パーソナリティ障害
DSM-IVでは、次のパーソナリティ障害が区分される。
- 妄想性パーソナリティ障害
- シジオドパーソナリティ障害
- 失調型パーソナリティ障害
- 反社会性障害
- 境界性パーソナリティ障害
- 演技性パーソナリティ障害
- 自己愛性パーソナリティ障害
- 回避性障害
- 依存性パーソナリティ障害
- 強迫性パーソナリティ障害
- 特定不能のパーソナリティ障害
このうち、境界性パーソナリティ障害が、「自己洞察瞑想療法」で
軽減される可能性があるので、ここに述べる。
境界性パーソナリティ障害の診断基準
境界性パーソナリティ障害は、対人関係、自己像、感情の不安定および著しい衝動性の広範な様式で、成人早期までに始まり、種々の状況で明らかになる。
◆ ◆ ◆ ◆
### 実施する課題
パーソナリティ障害の文章で、境界性パーソナリティ障害の説明で「不安定」とされているものをすべて挙げなさい。

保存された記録
◆ ◆ ◆ ◆
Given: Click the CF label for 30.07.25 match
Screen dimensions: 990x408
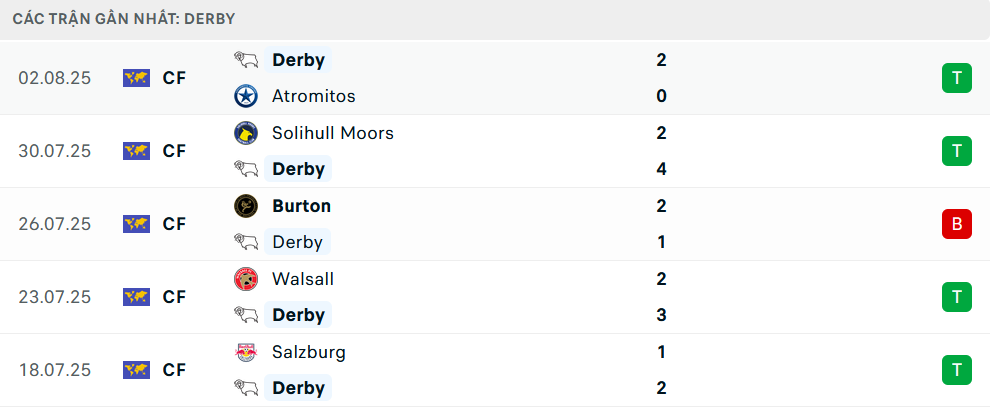Looking at the screenshot, I should (174, 152).
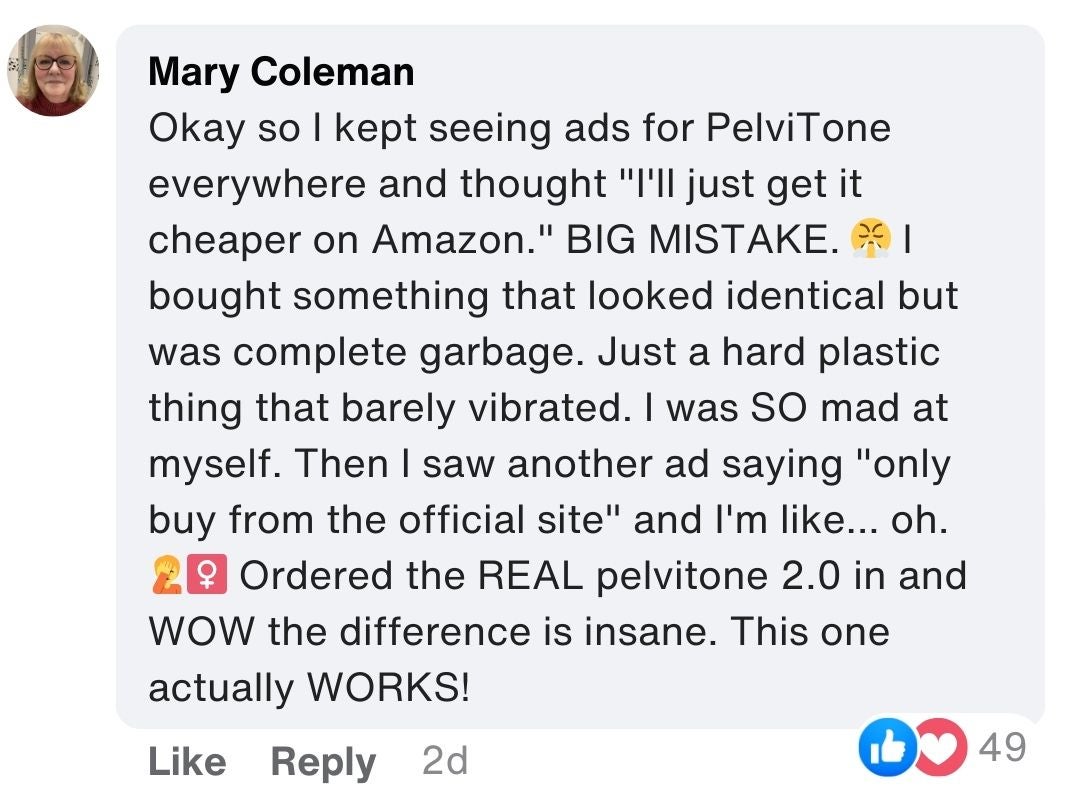Click the BIG MISTAKE text
Viewport: 1080px width, 810px height.
702,241
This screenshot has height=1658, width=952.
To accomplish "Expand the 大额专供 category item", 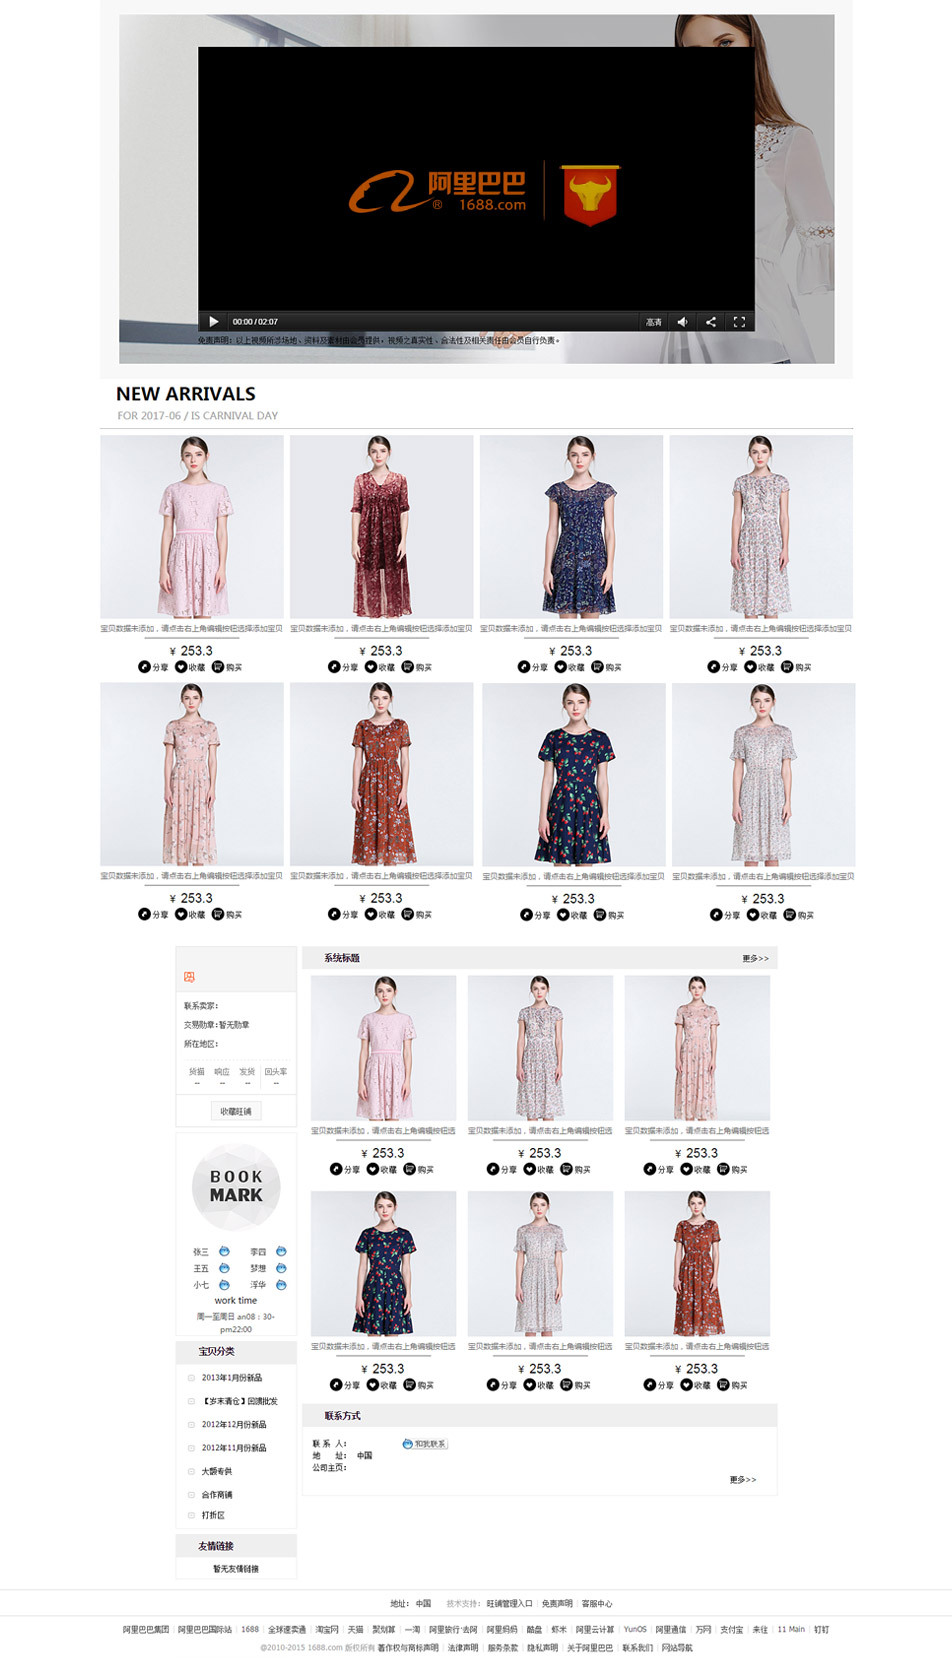I will 216,1472.
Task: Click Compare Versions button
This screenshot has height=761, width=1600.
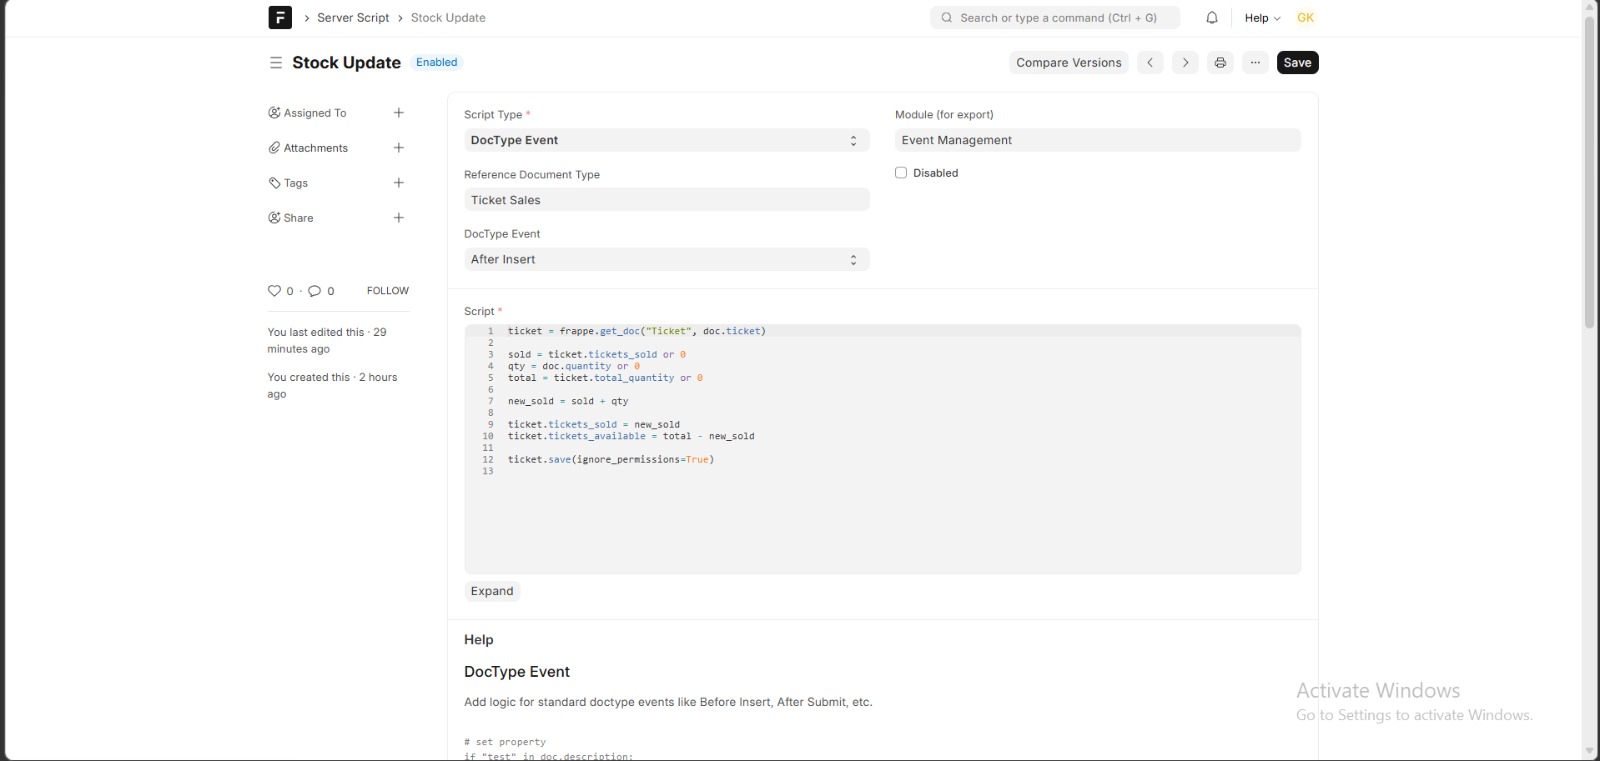Action: pos(1069,62)
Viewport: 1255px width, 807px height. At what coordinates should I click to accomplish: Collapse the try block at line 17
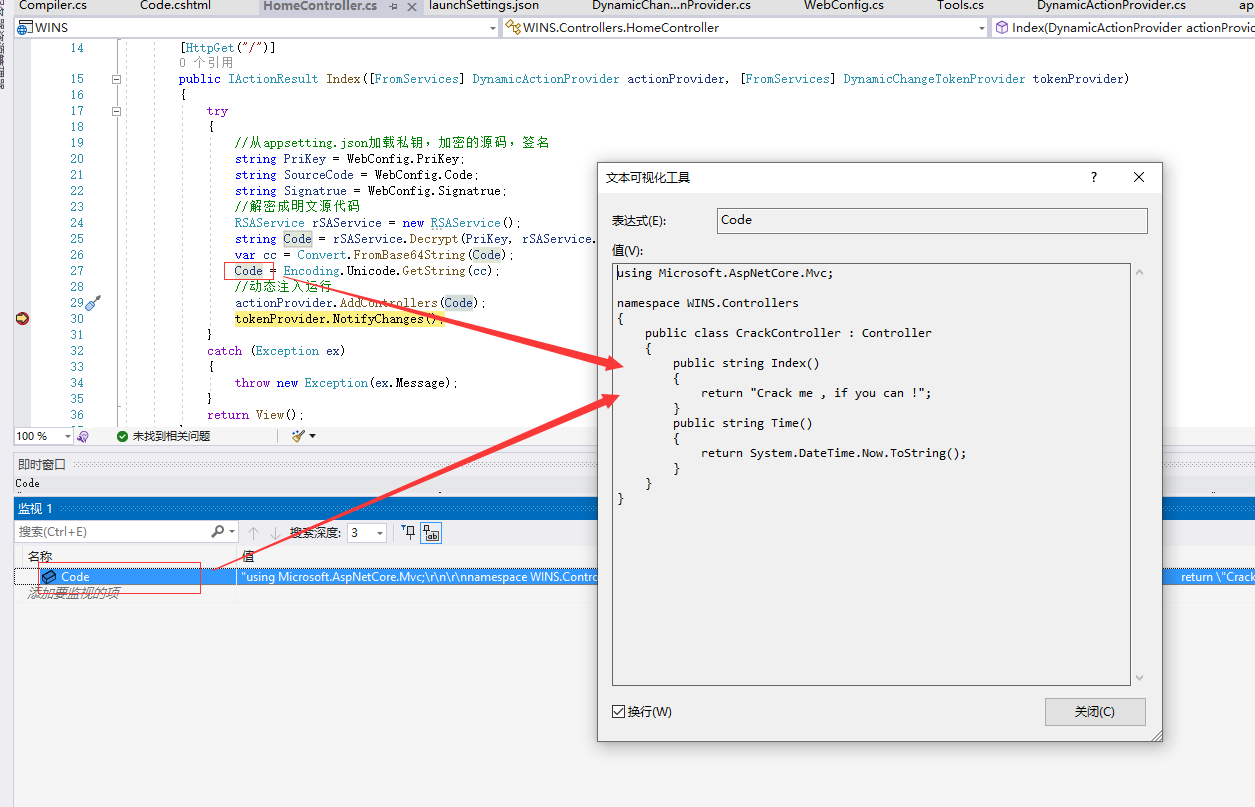116,111
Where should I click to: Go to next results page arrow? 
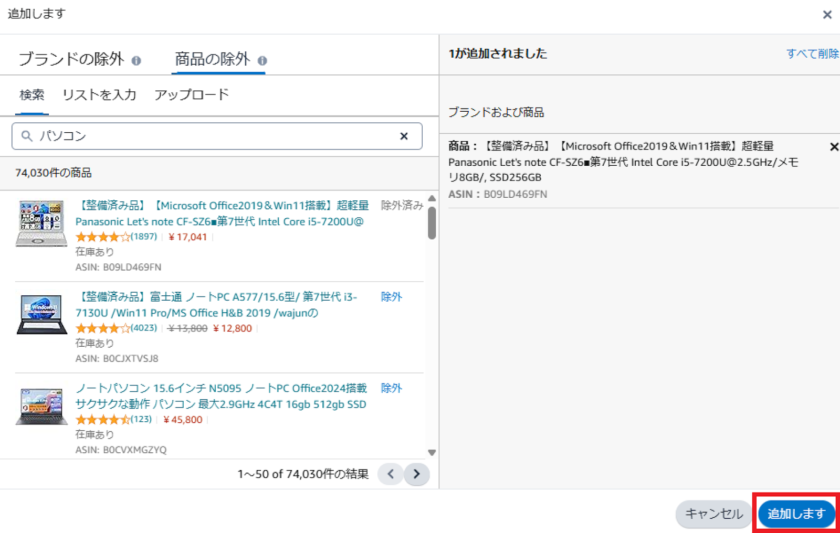tap(417, 474)
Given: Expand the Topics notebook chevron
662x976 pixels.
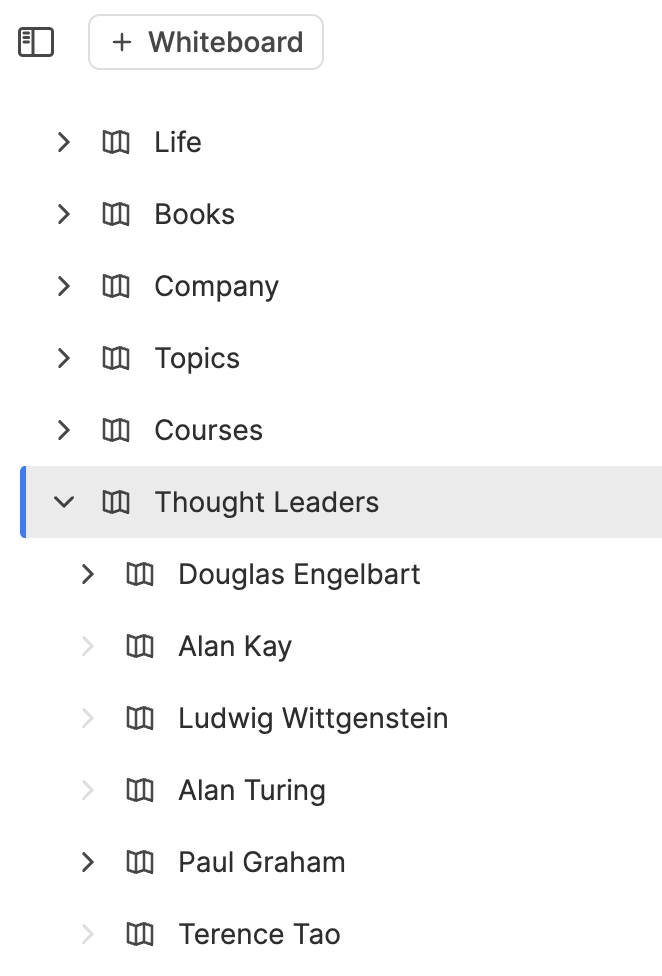Looking at the screenshot, I should tap(64, 358).
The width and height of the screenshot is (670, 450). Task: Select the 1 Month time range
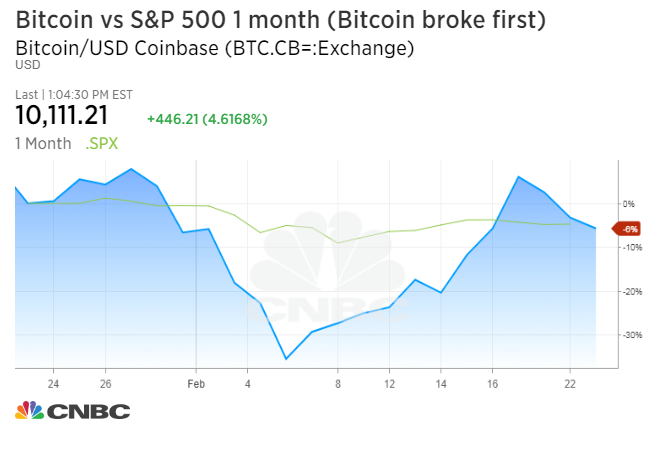click(43, 143)
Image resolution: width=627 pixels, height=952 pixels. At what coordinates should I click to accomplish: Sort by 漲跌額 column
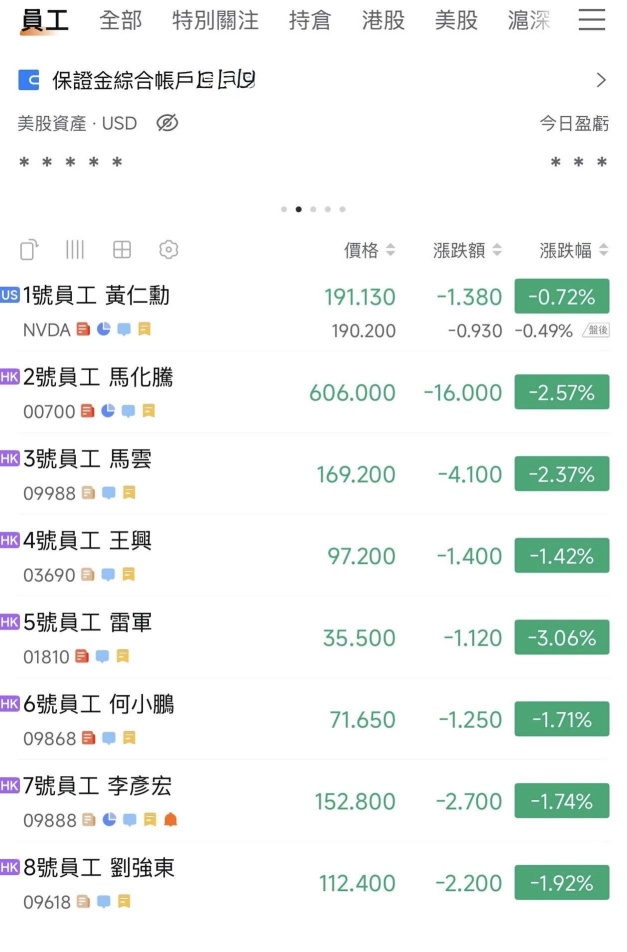pos(467,250)
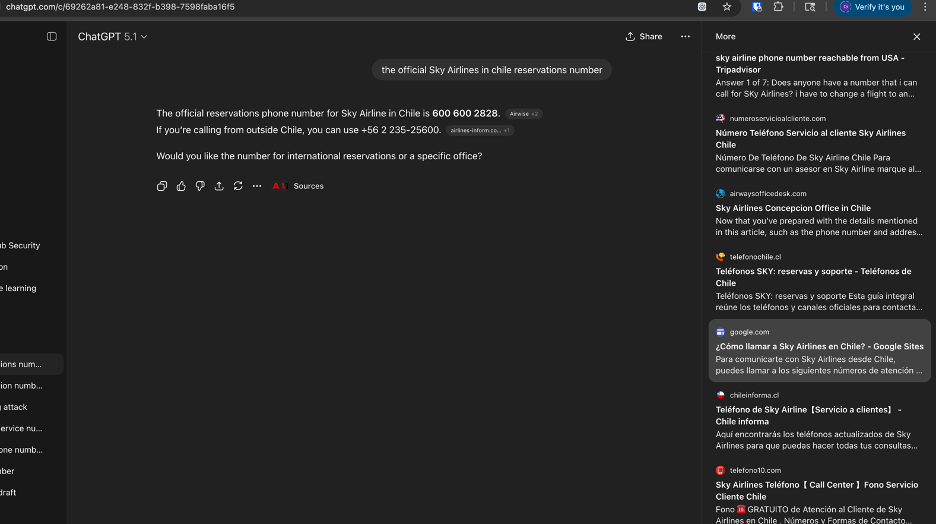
◆ ◆ ◆ ◆
### 課題の解答
対人関係、自己像、感情